One concern that I have about this proposal is that the current value may not be optimal. 32-bit floats have about 6.9 decimal digits of mantissa/precision, so 1e-6 is a good epsilon value that will give about 3 bits of error tolerance. However, the current value is 0.00001 which is 1e-5. Changing this value to 1e-6 (0.000001) would likely silently break any part of the engine that expects the current very high tolerance for floating-point errors, so I haven't proposed doing it yet, but if we expose this constant then I would prefer we make this change first.

Xrayez commented 2 years ago

The constant could be exposed as EPSILON to require less typing.

Could this be confused with machine epsilon? Yet it's too specific to create confusion I guess.

One concern that I have about this proposal is that the current value may not be optimal.

If the current value is kept, is it important to still have access to internal CMP_EPSILON? For instance, some geometry functions use CMP_EPSION but a developer would use exposed EPSILON value in GDScript using the result of those functions, which may lead to inconsistency in results, and even bugs.

MajorMcDoom commented 8 months ago

I would like to raise another use case for this I've encountered that isn't a comparison of any kind, which is to find the biggest possible number that is still smaller than another number. i.e.: var b := a - EPSILON

IMO, the only meaningful epsilon is the one relating to floating point representation (machine epsilon). Anything else is ultimately arbitrary and use-case specific, no matter how currently ubiquitous it is in the code-base. It's a magic number that has a non-zero chance to become a liability at some point in the future.

Whatever the final decision though, I do think we'd benefit from more clear documentation and more specific namings.

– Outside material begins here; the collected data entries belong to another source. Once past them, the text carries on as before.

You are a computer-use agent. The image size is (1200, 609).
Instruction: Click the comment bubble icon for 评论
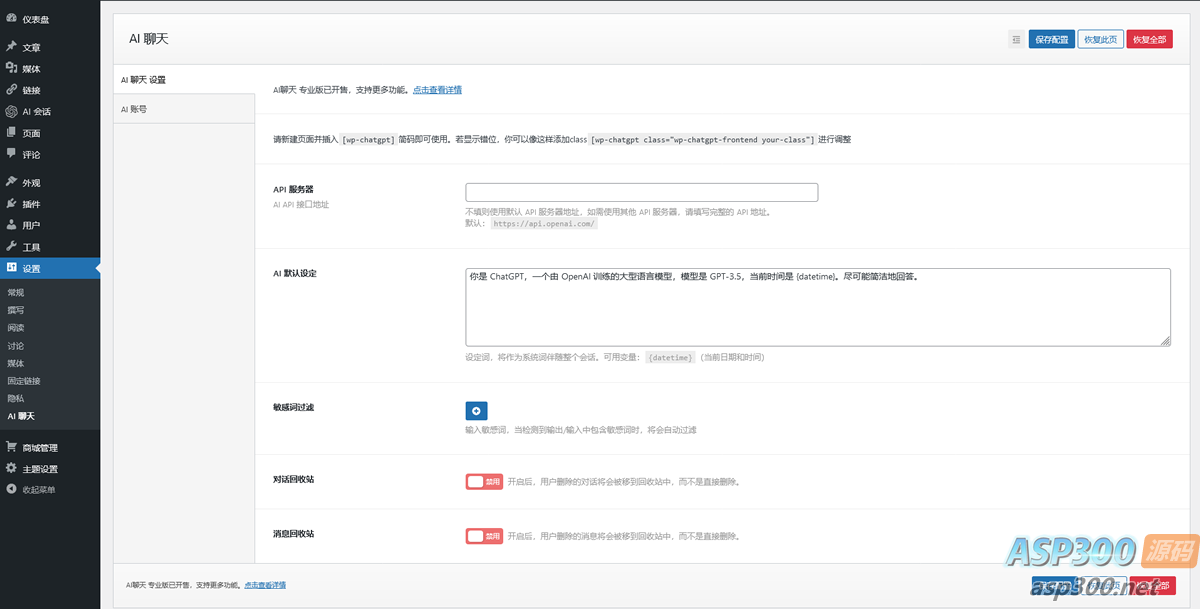coord(11,154)
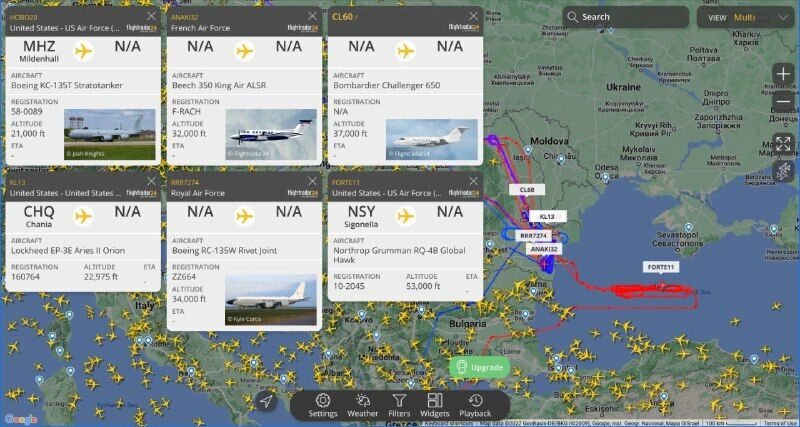800x427 pixels.
Task: Expand the VIEW Multi dropdown
Action: pos(746,17)
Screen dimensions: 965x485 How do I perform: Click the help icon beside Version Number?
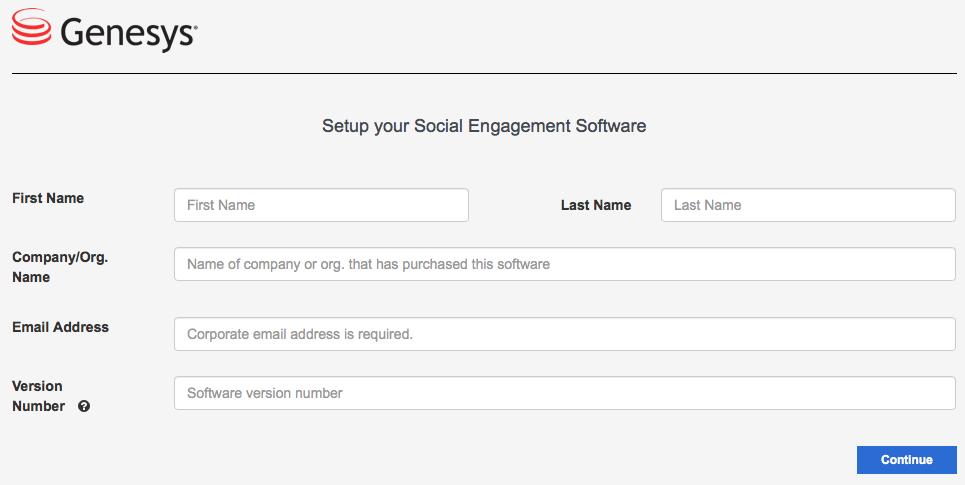[84, 406]
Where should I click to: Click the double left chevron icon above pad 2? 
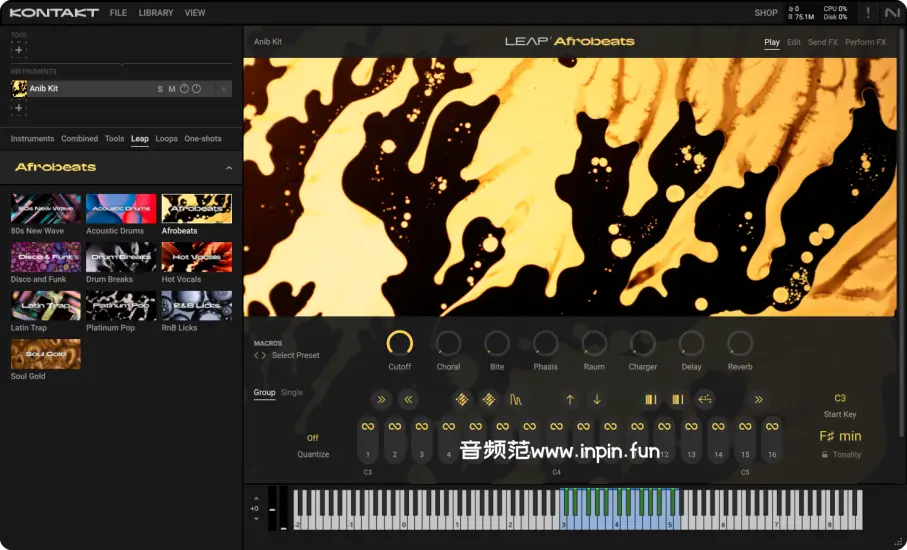pos(408,400)
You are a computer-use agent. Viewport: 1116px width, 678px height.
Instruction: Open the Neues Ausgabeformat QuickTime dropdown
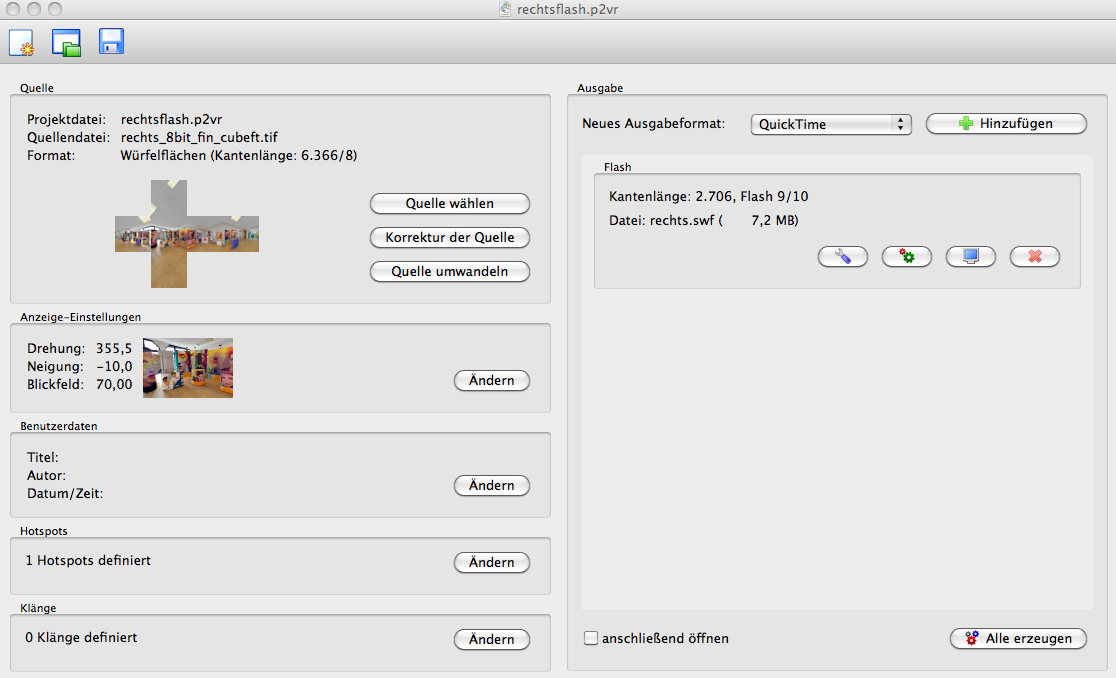pyautogui.click(x=831, y=124)

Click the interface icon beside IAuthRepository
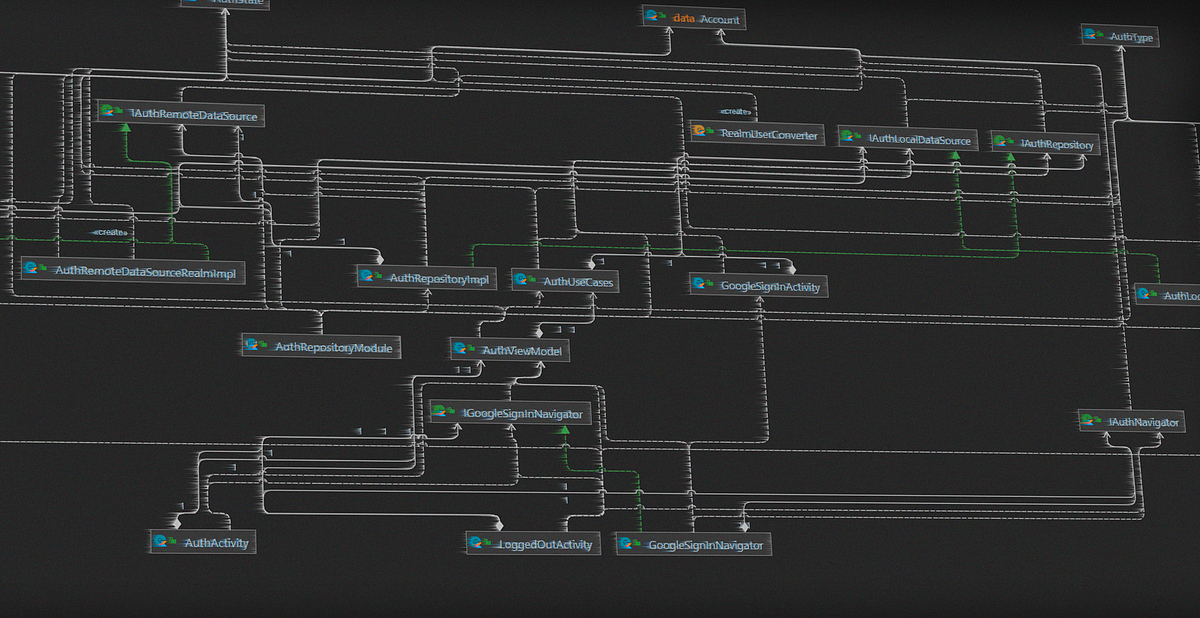pyautogui.click(x=999, y=143)
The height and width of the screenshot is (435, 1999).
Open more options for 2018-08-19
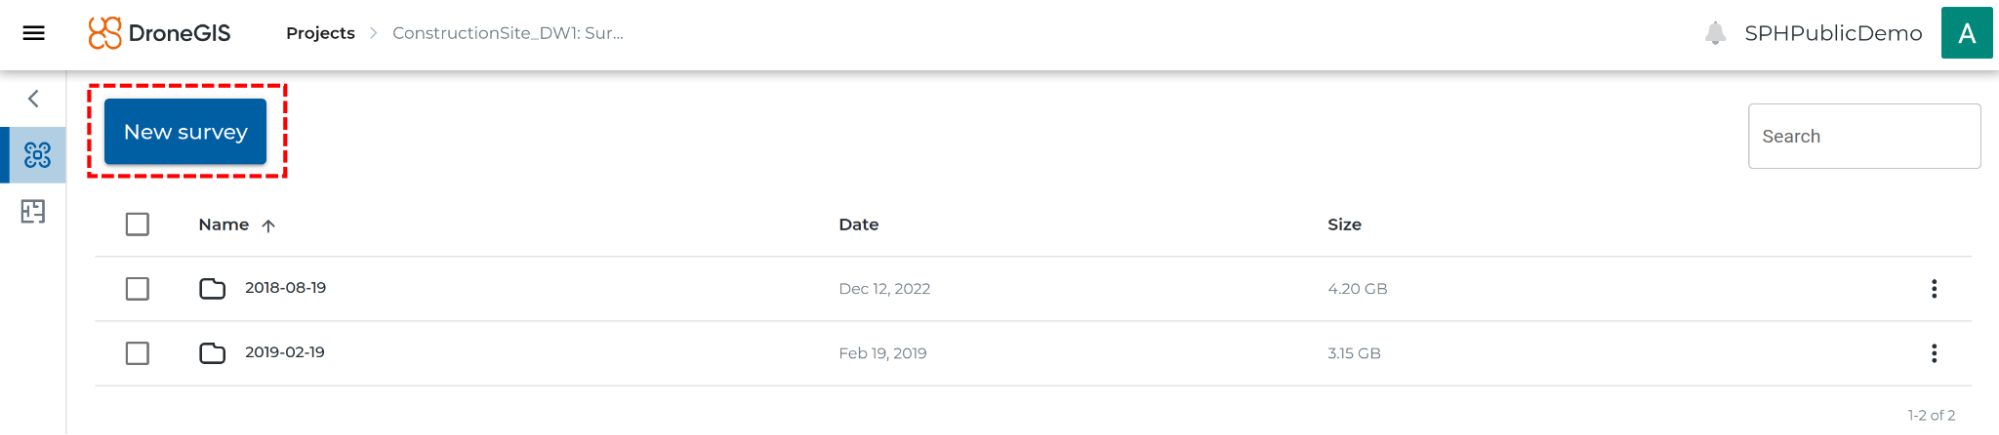(1934, 289)
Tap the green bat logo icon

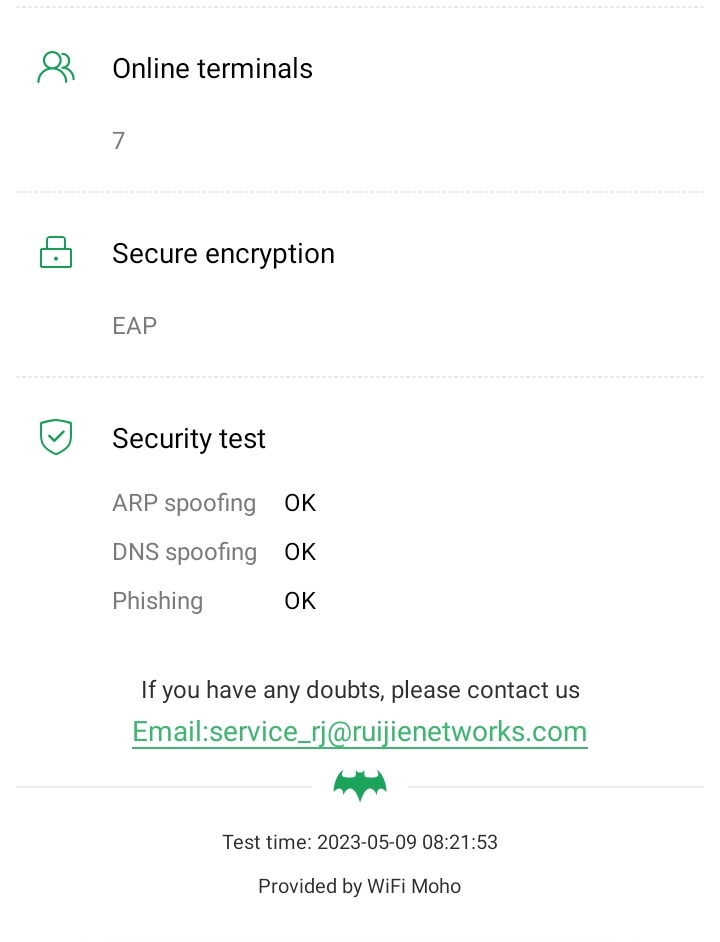pos(360,786)
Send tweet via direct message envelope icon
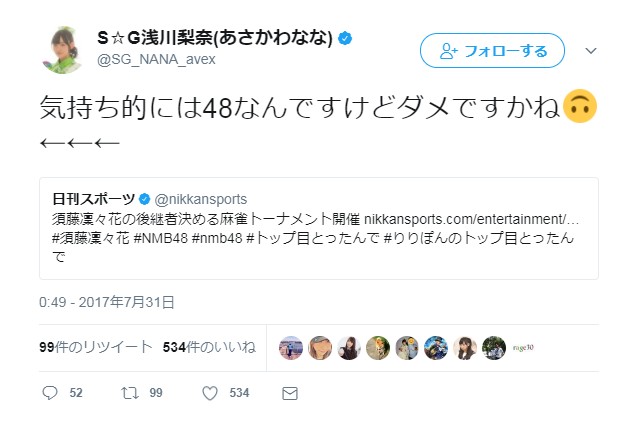This screenshot has height=433, width=636. [x=290, y=394]
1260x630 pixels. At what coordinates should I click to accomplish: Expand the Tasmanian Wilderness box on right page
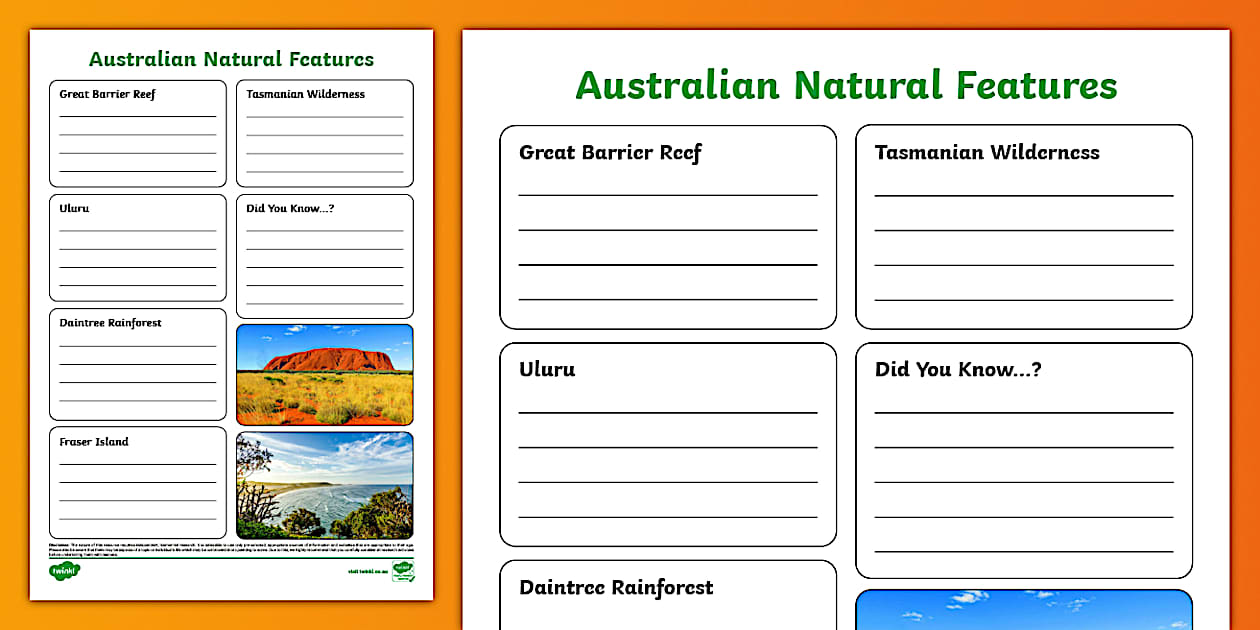pos(1023,226)
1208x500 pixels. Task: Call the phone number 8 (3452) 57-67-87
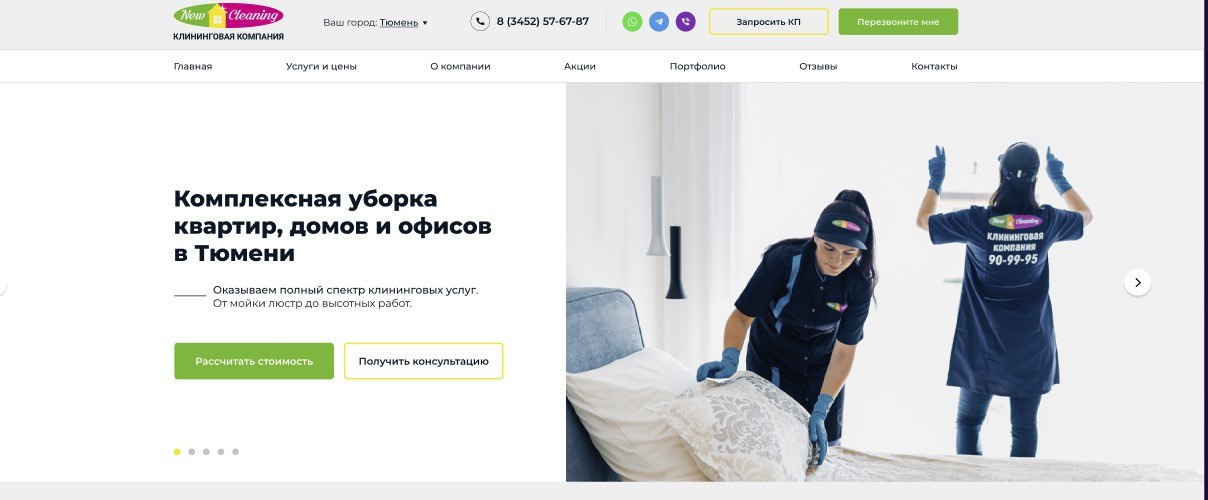[x=542, y=22]
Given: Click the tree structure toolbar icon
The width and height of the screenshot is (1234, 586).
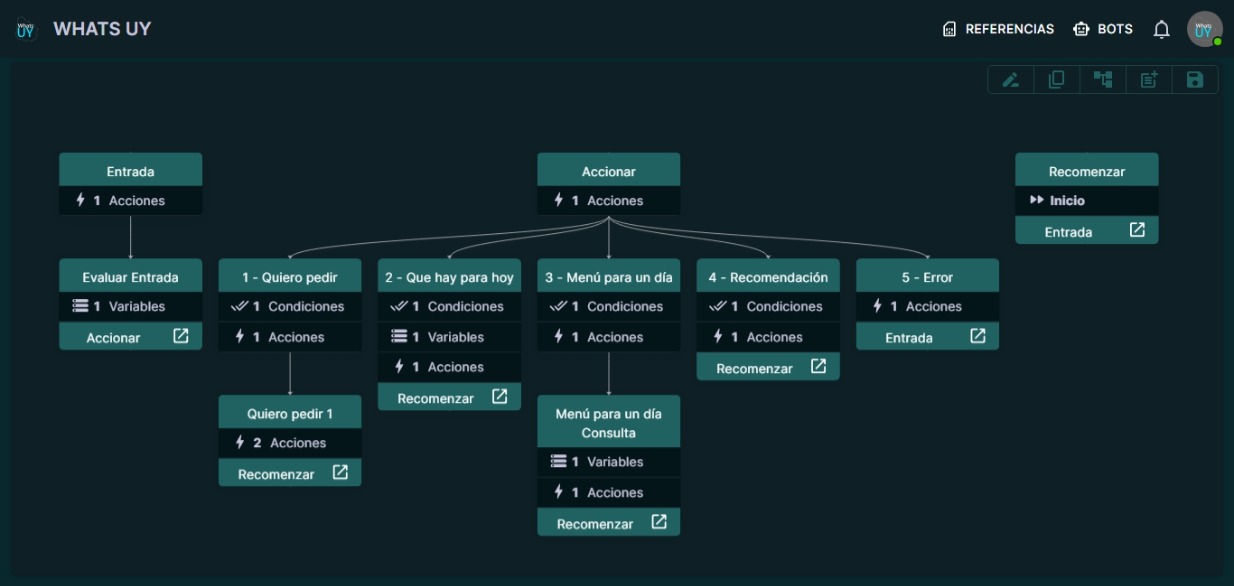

aaronfranke commented 8 months ago

@MajorMcDoom No single constant can accomplish what you describe. The step size between 2 and the biggest number above 2 is twice as big as the step size between 1 and the biggest number above 1.

MajorMcDoom commented 8 months ago

@MajorMcDoom No single constant can accomplish what you describe. The step size between 2 and the biggest number above 2 is twice as big as the step size between 1 and the biggest number above 1.

Ahhhh, yes. I'm assuming you meant "below 2" and "below 1", but you are totally right. Not sure how I overlooked that the steps are not regular for floating point, but please disregard my comment. :)

Chaosus commented 2 months ago

The @clayjohn conclusion is to not include this built-in to shaders:

I don't think this will be very useful for shaders where float is not guaranteed to be 32 bits. Floats already have the problem that an epsilon value is only useful for a given range, but with shaders you have to factor in devices too. I.e. epsilon values are only useful for a given range for a given set of devices. IMO exposing this is likely to cause more harm than benefit for users.

Epsilon values should really be use-case specific when the user knows what range of values they are operating in.